Le Regioni ed i Comuni evidenziano gravi difficoltà tecniche e amministrative inerenti l'applicazione del Dpcm 23 dicembre 2011, con il quale è stato approvato il nuovo modello unico di dichiarazione ambientale (MUD). Tale provvedimento introduce, rispetto a quanto previsto dal precedente DPCM 27 aprile 2010, una nuova modulistica e nuove modalità di compilazione delle dichiarazioni MUD da parte dei soggetti che effettuano la gestione di alcune categorie di rifiuti. Considerato che il DPCM in oggetto, è stato approvato il 23 dicembre 2011 e pubblicato solo il 30 dicembre 2011 e che richiede dati raccolti sin dal 1° gennaio 2011, non è stato possibile per i soggetti obbligati alla dichiarazione MUD modificare i propri sistemi di acquisizione dei dati per adeguarli alle nuove richieste; peraltro, ad oggi, il sito www.mudcomuni.it non risulta operativo ai fini della trasmissione dei dati. Alla luce di queste difficoltà e stante l'imminente scadenza della dichiarazione (30 aprile 2012), viste le sanzioni amministrative previste dalla legge in caso di compilazione incompleta o inesatta, le Regioni ed i Comuni chiedono:

  • Di rendere immediatamente disponibile il tracciato record del modello previsto dal DPCM 23 dicembre 2011, relativo alle comunicazioni rifiuti urbani e assimilati, in modo tale da permettere la trasmissione delle informazioni richieste dal MUD, dai sistemi gestionali utilizzati a livello locale, predisponendo nel portale www.mudccomuni.it una procedura di importazione dei dati da fonti esterne secondo il tracciato record standard, peraltro sempre presente nell'applicazione in locale predisposta ogni anno da Ecocerved.

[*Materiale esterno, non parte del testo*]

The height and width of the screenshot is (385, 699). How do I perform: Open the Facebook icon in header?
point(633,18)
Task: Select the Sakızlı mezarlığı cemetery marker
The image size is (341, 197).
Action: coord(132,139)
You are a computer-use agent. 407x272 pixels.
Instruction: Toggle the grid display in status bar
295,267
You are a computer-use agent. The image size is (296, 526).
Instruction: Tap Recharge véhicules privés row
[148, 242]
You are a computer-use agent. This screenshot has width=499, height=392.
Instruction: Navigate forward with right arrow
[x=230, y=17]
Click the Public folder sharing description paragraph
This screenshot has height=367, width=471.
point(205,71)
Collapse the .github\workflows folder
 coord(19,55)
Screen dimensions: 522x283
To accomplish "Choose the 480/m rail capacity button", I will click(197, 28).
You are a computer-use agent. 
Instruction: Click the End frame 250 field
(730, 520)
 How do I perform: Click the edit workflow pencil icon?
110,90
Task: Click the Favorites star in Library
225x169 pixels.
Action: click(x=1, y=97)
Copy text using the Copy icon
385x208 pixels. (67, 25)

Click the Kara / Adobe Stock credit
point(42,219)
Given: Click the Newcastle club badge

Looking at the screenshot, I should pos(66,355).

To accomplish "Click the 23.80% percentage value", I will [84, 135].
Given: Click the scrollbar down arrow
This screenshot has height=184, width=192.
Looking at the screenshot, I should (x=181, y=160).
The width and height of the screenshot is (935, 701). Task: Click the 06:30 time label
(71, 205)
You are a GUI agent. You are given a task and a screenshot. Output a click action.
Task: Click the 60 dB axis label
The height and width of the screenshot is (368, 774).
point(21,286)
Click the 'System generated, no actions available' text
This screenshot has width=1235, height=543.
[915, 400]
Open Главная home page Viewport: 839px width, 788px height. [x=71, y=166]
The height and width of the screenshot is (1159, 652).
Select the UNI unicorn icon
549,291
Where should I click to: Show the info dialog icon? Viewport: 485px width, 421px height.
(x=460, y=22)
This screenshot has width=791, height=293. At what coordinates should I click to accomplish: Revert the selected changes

  • Di predisporre una circolare volta a chiarire che in sede di prima applicazione del sistema introdotto col citato DPCM, le nuove informazioni richieste non in possesso dei Comuni , possano essere acquisite tramite stima, così come già previsto per i raggruppamenti RAEE. Le Regioni ed i Comuni chiedono infine di valutare l'opportunità di una proroga del termine fissato al 30 aprile 2012 al 30 giugno 2012.